**Testo fornito**
——

A cento anni dalla fondazione del PCd'I: l'Emilia e la Romagna rosse hanno rappresentato un punto nevralgico dell'intera storia del movimento comunista italiano del secolo scorso.
Che questa terra oggi, sotto la bandiera della rinascita del movimento comunista, diventi ingranaggio per la vittoria!

   

02.02.2021 - Comunicato n. 6 del Comitato di Partito "Fratelli Cervi"

 

A cento anni dalla fondazione del PCd'I: l'Emilia e la Romagna rosse hanno rappresentato un punto nevralgico dell'intera storia del movimento comunista italiano del secolo scorso.

Che questa terra oggi, sotto la bandiera della rinascita del movimento comunista, diventi ingranaggio per la vittoria!


La storia del primo movimento comunista italiano parla, nel bene e nel male, anche emiliano romagnolo: basti pensare al Biennio Rosso nelle campagne modenesi e reggiane, alle "ardite" barricate di Parma e al banditismo fascista che proprio in questa regione ha preso corpo, alla lotta clandestina del PCd'I cui questa terra ha contribuito largamente (le federazioni dell'Emilia Romagna costituivano un quinto del totale degli iscritti con la federazione di Forlì seconda dopo Torino per grandezza), alla direzione vittoriosa della Resistenza sull'Appennino, in pianura, nella "bassa" verso il Po e nelle città.

Una storia gloriosa trascinata nella sconfitta a seguito dell'opera nefasta dei revisionisti moderni: a causa dell'incapacità della sinistra del vecchio PCI (tra cui anche Teresa Noce, deceduta il 22 gennaio 1980 proprio a Bologna) di elaborare una linea adeguata alla costruzione della rivoluzione socialista nel nostro paese, il vecchio PCI stesso è finito per essere succube della direzione revisionista di Togliatti, Longo e Berlinguer.

Una corrosione, questa dei revisionisti moderni, che ha colpito e minato l'immenso tessuto di Case del Popolo e cooperative, spina dorsale dell'organizzazione (e del lavoro) operaia e popolare ma che nonostante tutto non è riuscita ad intaccare il busto di Lenin a Cavriago (RE), monumento che attesta la profondità delle radici "rosse" di questa terra.

Anche la lotta degli anni '70 trova nell'Emilia un comune denominatore: in un borgo dell'Appennino reggiano (a Costaferrata), prende vita il secondo tentativo principale di ricostruzione di un Partito Comunista rivoluzionario (dopo quello legato ai gruppi marxisti-leninisti in particolare del PCd'I Nuova Unità), le Brigate Rosse, la cui esperienza naufragata nel militarismo e nella sconfitta ha però dimostrato quanto la rivoluzione socialista non scoppi ma sia una guerra che va condotta con la Concezione Comunista del Mondo e sotto la guida di uno Stato Maggiore, il Partito Comunista.

Insegnamenti che il (nuovo) PCI ha fatto propri per ricostruire il movimento comunista nel nostro paese.

——

**Dati forniti**
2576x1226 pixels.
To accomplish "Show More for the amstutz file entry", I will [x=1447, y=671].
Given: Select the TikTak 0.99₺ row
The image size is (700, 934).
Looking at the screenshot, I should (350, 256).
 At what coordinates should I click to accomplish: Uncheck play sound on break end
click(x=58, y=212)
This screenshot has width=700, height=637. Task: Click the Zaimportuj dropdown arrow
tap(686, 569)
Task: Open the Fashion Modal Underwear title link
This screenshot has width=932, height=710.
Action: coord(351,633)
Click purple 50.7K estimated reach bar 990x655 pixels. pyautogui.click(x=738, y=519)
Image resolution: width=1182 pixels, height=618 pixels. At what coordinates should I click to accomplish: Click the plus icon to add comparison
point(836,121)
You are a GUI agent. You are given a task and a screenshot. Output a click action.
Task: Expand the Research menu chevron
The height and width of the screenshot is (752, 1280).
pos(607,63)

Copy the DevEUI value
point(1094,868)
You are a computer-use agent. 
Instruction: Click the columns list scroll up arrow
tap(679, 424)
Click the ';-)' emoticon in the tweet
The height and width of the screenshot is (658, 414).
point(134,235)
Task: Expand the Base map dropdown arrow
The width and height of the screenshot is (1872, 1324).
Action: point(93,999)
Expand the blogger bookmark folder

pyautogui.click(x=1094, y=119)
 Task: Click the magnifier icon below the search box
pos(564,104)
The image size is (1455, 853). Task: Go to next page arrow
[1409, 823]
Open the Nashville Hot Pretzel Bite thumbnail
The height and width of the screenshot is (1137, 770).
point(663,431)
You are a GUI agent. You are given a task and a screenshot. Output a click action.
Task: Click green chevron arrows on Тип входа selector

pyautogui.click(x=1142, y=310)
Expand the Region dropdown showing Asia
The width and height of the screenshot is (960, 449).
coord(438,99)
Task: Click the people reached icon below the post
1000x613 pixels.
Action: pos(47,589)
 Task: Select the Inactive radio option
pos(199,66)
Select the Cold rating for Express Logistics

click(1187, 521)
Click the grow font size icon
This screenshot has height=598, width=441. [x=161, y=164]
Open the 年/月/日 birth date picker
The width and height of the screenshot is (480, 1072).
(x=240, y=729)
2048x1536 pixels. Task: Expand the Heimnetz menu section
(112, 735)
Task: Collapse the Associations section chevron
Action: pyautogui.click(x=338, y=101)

——

**Indicazione 1**
Riassuma il comunicato in due frasi.
**Indicazione 2**
Trascriva alla lettera la parte del comunicato che si apre con le parole contenenti "La storia del" e si chiude con "e nelle città.".

**Risposta definitiva 1**
Il comunicato afferma che l'Emilia e la Romagna hanno avuto un ruolo centrale nella storia del movimento comunista italiano, dal Biennio Rosso e dalla lotta clandestina del PCd'I fino alla direzione vittoriosa della Resistenza. Attribuisce la sconfitta di questa storia all'opera dei revisionisti moderni e ricorda che le Brigate Rosse, sorte a Costaferrata, hanno lasciato insegnamenti che il (nuovo) PCI ha fatto propri.

**Risposta definitiva 2**
La storia del primo movimento comunista italiano parla, nel bene e nel male, anche emiliano romagnolo: basti pensare al Biennio Rosso nelle campagne modenesi e reggiane, alle "ardite" barricate di Parma e al banditismo fascista che proprio in questa regione ha preso corpo, alla lotta clandestina del PCd'I cui questa terra ha contribuito largamente (le federazioni dell'Emilia Romagna costituivano un quinto del totale degli iscritti con la federazione di Forlì seconda dopo Torino per grandezza), alla direzione vittoriosa della Resistenza sull'Appennino, in pianura, nella "bassa" verso il Po e nelle città.